• **Description of the task**
In how many lines of the records below does the word "agent" appear? Answer with the number alone.

• **Data extracted from a collection**
_____
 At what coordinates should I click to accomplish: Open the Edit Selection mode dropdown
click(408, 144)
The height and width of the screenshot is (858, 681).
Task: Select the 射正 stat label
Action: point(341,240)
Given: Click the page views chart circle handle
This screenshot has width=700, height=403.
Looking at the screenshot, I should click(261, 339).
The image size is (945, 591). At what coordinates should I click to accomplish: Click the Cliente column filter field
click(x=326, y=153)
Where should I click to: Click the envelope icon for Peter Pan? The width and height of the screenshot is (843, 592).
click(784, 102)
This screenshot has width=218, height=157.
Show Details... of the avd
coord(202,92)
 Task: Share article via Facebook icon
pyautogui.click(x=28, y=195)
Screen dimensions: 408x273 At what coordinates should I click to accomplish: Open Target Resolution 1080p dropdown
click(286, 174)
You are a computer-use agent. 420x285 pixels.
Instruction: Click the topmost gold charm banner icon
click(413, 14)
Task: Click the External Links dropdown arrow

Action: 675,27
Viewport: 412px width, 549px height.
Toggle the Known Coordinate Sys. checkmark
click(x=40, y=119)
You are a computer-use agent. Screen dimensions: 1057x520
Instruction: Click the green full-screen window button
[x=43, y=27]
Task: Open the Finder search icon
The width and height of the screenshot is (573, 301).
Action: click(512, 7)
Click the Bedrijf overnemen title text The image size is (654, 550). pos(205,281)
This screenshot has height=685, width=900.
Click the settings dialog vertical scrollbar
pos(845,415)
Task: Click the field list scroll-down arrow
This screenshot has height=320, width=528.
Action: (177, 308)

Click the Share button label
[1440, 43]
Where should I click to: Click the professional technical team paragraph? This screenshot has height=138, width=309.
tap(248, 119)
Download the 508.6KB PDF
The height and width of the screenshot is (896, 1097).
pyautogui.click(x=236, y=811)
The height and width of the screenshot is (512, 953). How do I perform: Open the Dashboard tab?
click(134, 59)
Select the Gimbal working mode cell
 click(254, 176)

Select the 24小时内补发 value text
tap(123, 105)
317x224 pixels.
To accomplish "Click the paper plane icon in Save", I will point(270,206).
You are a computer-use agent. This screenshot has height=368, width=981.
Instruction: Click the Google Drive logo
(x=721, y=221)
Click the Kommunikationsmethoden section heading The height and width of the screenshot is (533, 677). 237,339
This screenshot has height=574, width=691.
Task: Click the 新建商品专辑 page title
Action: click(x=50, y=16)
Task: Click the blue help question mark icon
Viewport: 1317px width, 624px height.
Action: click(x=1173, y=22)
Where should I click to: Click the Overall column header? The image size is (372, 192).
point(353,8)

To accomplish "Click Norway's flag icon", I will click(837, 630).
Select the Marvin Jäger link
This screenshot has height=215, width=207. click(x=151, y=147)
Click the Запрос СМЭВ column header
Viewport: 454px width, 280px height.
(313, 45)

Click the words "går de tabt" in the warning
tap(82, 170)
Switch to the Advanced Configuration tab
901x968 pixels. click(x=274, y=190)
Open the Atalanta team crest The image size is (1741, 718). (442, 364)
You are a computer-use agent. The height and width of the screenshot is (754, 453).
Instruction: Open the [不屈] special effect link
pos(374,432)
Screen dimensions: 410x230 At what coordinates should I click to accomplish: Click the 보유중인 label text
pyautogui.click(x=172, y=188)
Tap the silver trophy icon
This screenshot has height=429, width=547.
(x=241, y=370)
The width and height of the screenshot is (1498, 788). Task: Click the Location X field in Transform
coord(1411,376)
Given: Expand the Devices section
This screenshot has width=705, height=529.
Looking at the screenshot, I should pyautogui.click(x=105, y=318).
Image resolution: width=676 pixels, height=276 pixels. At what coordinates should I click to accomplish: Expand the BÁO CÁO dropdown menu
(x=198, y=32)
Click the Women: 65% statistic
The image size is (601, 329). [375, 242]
_____
• **Your solution**
4